Bryozoans have a primitive nervous system. Nervous activity can be demonstrated by touching a
lophophore, thereby inducing its immediate retraction into the zooid. The simultaneous retraction of
the lophophores of adjacent zooids shows that the
nervous systems of zooids are interconnected. Zooids
can also be linked by a system called the funiculus.
This is thought to be a homologue of the circulatory
systems found in many other animals, but it does not
carry blood or oxygen or have a heart. Instead, the
funiculus, which is linked to the stomachs of the
zooids, transports lipids and other metabolites both
within and between zooids. Movement of food resources across the colony is undoubtedly important
in the provisioning of nonfeeding zooids, developing
larvae, and newly budded zooids at the growing edges
of the colony. Pores in the skeletal walls allow both
nervous and funicular connections between zooids. In
some species soft-tissue linkages also occur over the
outer ends of the skeletal walls between the zooids.

Reproduction and Growth
The life cycles of bryozoans are complex and varied.
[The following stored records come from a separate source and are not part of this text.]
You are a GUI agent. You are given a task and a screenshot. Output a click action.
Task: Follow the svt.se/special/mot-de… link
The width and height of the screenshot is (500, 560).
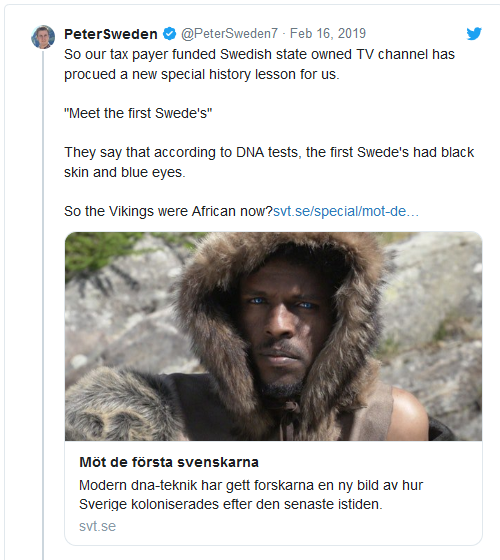click(x=346, y=211)
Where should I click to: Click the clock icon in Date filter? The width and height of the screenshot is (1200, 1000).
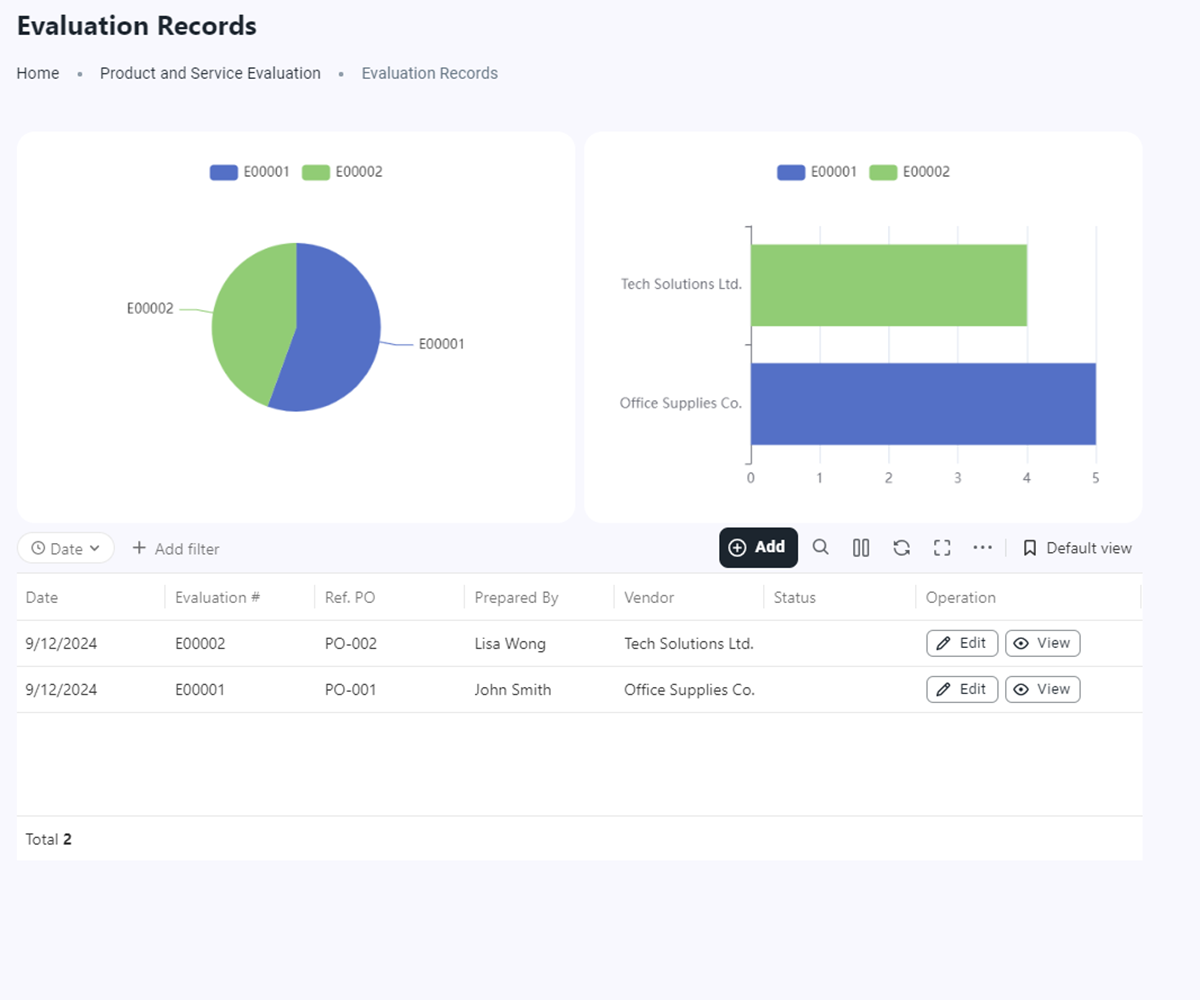38,548
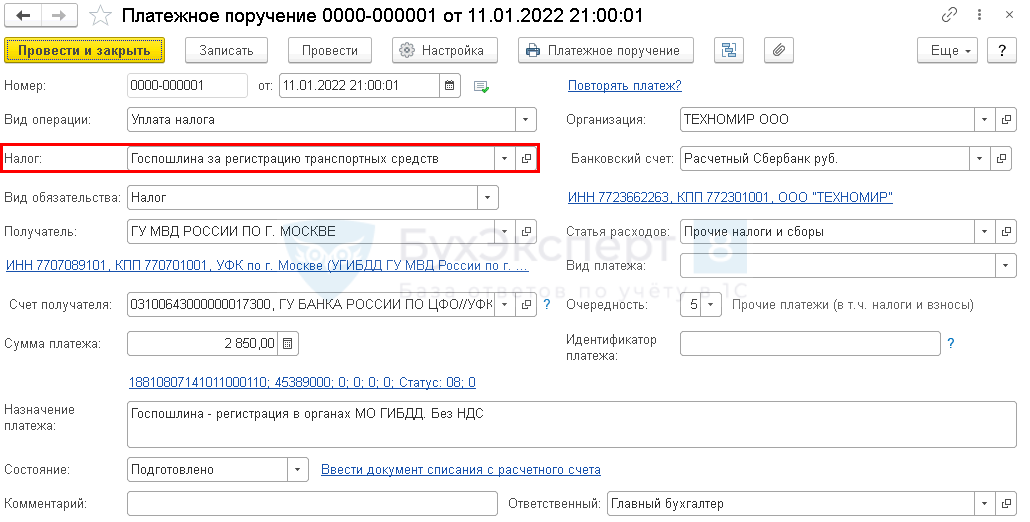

Colony growth occurs mostly by zooidal budding,
an asexual process involving mitotic cell division.
However, the formation of new colonies is usually a

sexual process, with meiotic cell division occurring in
the testes and ovaries, which are located alongside the
funiculus. Bryozoan colonies are hermaphroditic,
with each zooid usually producing sperm and eggs
sequentially, although some species have separate
male and female zooids. Released through tiny pores
in the tips of the tentacles, sperm are carried away in
the exhalent feeding currents and ambient flow, and a
small proportion survive to fertilize an egg in another
colony. Fertilized eggs develop into larvae. In a minority of bryozoan species the larvae are planktotrophic – they feed while in the plankton for weeks
or months. However, most bryozoan species have
non-planktotrophic larvae, which are brooded by
the parent colony before being released into the
plankton for a short period (hours or days). In both
cases, the larvae eventually settle on a firm or hard
surface (e.g. a shell or stone) and undergo metamorphosis to form the first zooid (ancestrula) of a new
colony. Budding from the ancestrula produces the
first generation of asexual zooids, which in turn bud
further zooids, and so on.
New zooids are usually budded at specific locations, such as branch tips in tree-like colonies and
the peripheral growing edge in sheet-like encrusting
colonies (Figure 2B). The location and growth orientation of new buds largely determines the shape of
the colony. Modular zooids of similar shape can be
‘assembled’ into disparate colony forms, many of
which have evolved in parallel in unrelated groups.
Various schemes have been devised to classify these

growth forms, some using geometric terms (e.g. reticulate) and others based on genera having the
growth form (e.g. reteporiform). A simple division
is into encrusting, erect, and free-living colonies.
Encrusting colonies tend to be either sheet-like
(Figure 2B), with zooids arranged multiserially, or

Figure 2 Bryozoan colony forms. (A) Encrusting runner (cyclostome Voigtopora, Cretaceous, England, scale bar 5 mm),
(B) encrusting sheet (cheilostome Porella, Plio Pleistocene, New Zealand, scale bar 2 mm), and (C) dome shaped colony (trepostome
‘Dianulites’, Ordovician, Russia, scale bar 10 mm).